- [Work to complete]
Every line of the material should be output exactly as written.

- [Input data]

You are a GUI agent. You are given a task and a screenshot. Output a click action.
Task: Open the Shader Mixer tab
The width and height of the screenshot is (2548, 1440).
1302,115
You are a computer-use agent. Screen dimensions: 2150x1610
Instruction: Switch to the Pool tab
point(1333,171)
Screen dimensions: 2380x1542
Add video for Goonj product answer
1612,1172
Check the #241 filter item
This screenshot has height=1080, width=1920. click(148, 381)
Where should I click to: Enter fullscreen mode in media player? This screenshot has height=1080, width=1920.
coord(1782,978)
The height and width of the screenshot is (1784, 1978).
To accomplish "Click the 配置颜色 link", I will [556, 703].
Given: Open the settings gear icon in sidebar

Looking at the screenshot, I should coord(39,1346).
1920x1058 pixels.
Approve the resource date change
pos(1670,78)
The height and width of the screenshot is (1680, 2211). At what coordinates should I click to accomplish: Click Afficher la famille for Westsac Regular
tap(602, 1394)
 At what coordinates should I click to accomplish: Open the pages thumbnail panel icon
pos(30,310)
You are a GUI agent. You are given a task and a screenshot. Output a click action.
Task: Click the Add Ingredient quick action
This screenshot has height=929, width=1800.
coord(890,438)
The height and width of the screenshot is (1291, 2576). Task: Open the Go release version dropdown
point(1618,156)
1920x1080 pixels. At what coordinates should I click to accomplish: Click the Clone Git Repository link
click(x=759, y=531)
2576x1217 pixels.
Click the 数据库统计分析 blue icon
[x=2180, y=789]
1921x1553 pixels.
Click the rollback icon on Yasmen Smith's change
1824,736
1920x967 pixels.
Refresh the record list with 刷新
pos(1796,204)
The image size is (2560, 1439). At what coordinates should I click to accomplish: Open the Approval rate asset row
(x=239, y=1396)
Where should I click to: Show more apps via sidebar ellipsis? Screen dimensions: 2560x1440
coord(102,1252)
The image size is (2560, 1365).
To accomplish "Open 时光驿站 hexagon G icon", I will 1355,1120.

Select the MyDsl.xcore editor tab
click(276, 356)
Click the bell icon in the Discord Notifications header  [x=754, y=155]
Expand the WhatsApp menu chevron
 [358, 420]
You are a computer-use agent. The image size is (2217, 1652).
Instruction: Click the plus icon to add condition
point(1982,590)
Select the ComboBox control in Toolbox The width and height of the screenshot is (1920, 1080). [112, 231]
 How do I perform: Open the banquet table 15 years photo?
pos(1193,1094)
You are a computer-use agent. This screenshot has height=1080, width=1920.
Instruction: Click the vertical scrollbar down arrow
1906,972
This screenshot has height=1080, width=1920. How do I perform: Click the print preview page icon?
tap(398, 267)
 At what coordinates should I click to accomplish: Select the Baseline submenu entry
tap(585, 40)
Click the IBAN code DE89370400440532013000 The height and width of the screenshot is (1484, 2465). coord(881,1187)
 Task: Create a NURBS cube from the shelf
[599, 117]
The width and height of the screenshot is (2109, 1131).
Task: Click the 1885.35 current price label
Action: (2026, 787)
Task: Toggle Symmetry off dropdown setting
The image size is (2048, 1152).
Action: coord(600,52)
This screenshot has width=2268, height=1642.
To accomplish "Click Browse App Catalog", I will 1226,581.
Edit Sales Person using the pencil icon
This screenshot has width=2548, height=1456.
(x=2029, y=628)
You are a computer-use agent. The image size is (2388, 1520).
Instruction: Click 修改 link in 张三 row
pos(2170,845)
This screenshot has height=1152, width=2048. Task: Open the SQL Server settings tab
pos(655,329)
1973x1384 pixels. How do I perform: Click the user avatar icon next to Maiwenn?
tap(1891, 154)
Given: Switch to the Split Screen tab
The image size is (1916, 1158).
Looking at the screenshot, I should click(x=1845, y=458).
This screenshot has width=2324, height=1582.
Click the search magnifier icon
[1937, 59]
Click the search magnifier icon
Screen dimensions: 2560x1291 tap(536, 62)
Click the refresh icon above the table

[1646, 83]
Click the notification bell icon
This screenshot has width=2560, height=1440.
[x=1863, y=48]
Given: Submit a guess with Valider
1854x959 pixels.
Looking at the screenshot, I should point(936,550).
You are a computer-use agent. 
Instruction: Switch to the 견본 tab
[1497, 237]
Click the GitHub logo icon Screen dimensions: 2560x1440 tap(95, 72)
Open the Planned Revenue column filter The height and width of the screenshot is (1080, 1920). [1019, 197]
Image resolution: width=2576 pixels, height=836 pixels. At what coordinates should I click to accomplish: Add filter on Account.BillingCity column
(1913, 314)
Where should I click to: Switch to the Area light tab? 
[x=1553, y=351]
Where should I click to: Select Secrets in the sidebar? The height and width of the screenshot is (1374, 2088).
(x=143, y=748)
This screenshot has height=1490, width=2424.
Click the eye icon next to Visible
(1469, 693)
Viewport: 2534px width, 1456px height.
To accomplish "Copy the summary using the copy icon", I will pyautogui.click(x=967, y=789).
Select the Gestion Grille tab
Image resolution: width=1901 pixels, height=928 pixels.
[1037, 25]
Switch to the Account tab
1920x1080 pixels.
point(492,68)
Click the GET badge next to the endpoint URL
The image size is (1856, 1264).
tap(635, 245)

- [Solved problem]
You are a GUI agent. You are given a task and a screenshot. Output a click action.
Task: Open the Shader Mixer tab
The width and height of the screenshot is (2548, 1440).
1302,115
You are a computer-use agent. Screen dimensions: 2150x1610
Instruction: Switch to the Pool tab
point(1333,171)
Screen dimensions: 2380x1542
Add video for Goonj product answer
1612,1172
Check the #241 filter item
This screenshot has height=1080, width=1920. click(148, 381)
Where should I click to: Enter fullscreen mode in media player? This screenshot has height=1080, width=1920.
coord(1782,978)
The height and width of the screenshot is (1784, 1978).
To accomplish "Click the 配置颜色 link", I will [556, 703].
Given: Open the settings gear icon in sidebar

Looking at the screenshot, I should coord(39,1346).
1920x1058 pixels.
Approve the resource date change
pos(1670,78)
The height and width of the screenshot is (1680, 2211). At what coordinates should I click to accomplish: Click Afficher la famille for Westsac Regular
tap(602, 1394)
 At what coordinates should I click to accomplish: Open the pages thumbnail panel icon
pos(30,310)
You are a GUI agent. You are given a task and a screenshot. Output a click action.
Task: Click the Add Ingredient quick action
This screenshot has height=929, width=1800.
coord(890,438)
The height and width of the screenshot is (1291, 2576). Task: Open the Go release version dropdown
point(1618,156)
1920x1080 pixels. At what coordinates should I click to accomplish: Click the Clone Git Repository link
click(x=759, y=531)
2576x1217 pixels.
Click the 数据库统计分析 blue icon
[x=2180, y=789]
1921x1553 pixels.
Click the rollback icon on Yasmen Smith's change
1824,736
1920x967 pixels.
Refresh the record list with 刷新
pos(1796,204)
The image size is (2560, 1439). At what coordinates should I click to accomplish: Open the Approval rate asset row
(x=239, y=1396)
Where should I click to: Show more apps via sidebar ellipsis? Screen dimensions: 2560x1440
coord(102,1252)
The image size is (2560, 1365).
To accomplish "Open 时光驿站 hexagon G icon", I will 1355,1120.

Select the MyDsl.xcore editor tab
click(276, 356)
Click the bell icon in the Discord Notifications header  [x=754, y=155]
Expand the WhatsApp menu chevron
 [358, 420]
You are a computer-use agent. The image size is (2217, 1652).
Instruction: Click the plus icon to add condition
point(1982,590)
Select the ComboBox control in Toolbox The width and height of the screenshot is (1920, 1080). [112, 231]
 How do I perform: Open the banquet table 15 years photo?
pos(1193,1094)
You are a computer-use agent. This screenshot has height=1080, width=1920.
Instruction: Click the vertical scrollbar down arrow
1906,972
This screenshot has height=1080, width=1920. How do I perform: Click the print preview page icon?
tap(398, 267)
 At what coordinates should I click to accomplish: Select the Baseline submenu entry
tap(585, 40)
Click the IBAN code DE89370400440532013000 The height and width of the screenshot is (1484, 2465). coord(881,1187)
 Task: Create a NURBS cube from the shelf
[599, 117]
The width and height of the screenshot is (2109, 1131).
Task: Click the 1885.35 current price label
Action: (2026, 787)
Task: Toggle Symmetry off dropdown setting
The image size is (2048, 1152).
Action: coord(600,52)
This screenshot has width=2268, height=1642.
To accomplish "Click Browse App Catalog", I will 1226,581.
Edit Sales Person using the pencil icon
This screenshot has width=2548, height=1456.
(x=2029, y=628)
You are a computer-use agent. The image size is (2388, 1520).
Instruction: Click 修改 link in 张三 row
pos(2170,845)
This screenshot has height=1152, width=2048. Task: Open the SQL Server settings tab
pos(655,329)
1973x1384 pixels. How do I perform: Click the user avatar icon next to Maiwenn?
tap(1891, 154)
Given: Switch to the Split Screen tab
The image size is (1916, 1158).
Looking at the screenshot, I should click(x=1845, y=458).
This screenshot has width=2324, height=1582.
Click the search magnifier icon
[1937, 59]
Click the search magnifier icon
Screen dimensions: 2560x1291 tap(536, 62)
Click the refresh icon above the table

[1646, 83]
Click the notification bell icon
This screenshot has width=2560, height=1440.
[x=1863, y=48]
Given: Submit a guess with Valider
1854x959 pixels.
Looking at the screenshot, I should point(936,550).
You are a computer-use agent. 
Instruction: Switch to the 견본 tab
[1497, 237]
Click the GitHub logo icon Screen dimensions: 2560x1440 tap(95, 72)
Open the Planned Revenue column filter The height and width of the screenshot is (1080, 1920). [1019, 197]
Image resolution: width=2576 pixels, height=836 pixels. At what coordinates should I click to accomplish: Add filter on Account.BillingCity column
(1913, 314)
Where should I click to: Switch to the Area light tab? 
[x=1553, y=351]
Where should I click to: Select Secrets in the sidebar? The height and width of the screenshot is (1374, 2088).
(x=143, y=748)
This screenshot has height=1490, width=2424.
Click the eye icon next to Visible
(1469, 693)
Viewport: 2534px width, 1456px height.
To accomplish "Copy the summary using the copy icon", I will pyautogui.click(x=967, y=789).
Select the Gestion Grille tab
Image resolution: width=1901 pixels, height=928 pixels.
[1037, 25]
Switch to the Account tab
1920x1080 pixels.
point(492,68)
Click the GET badge next to the endpoint URL
The image size is (1856, 1264).
tap(635, 245)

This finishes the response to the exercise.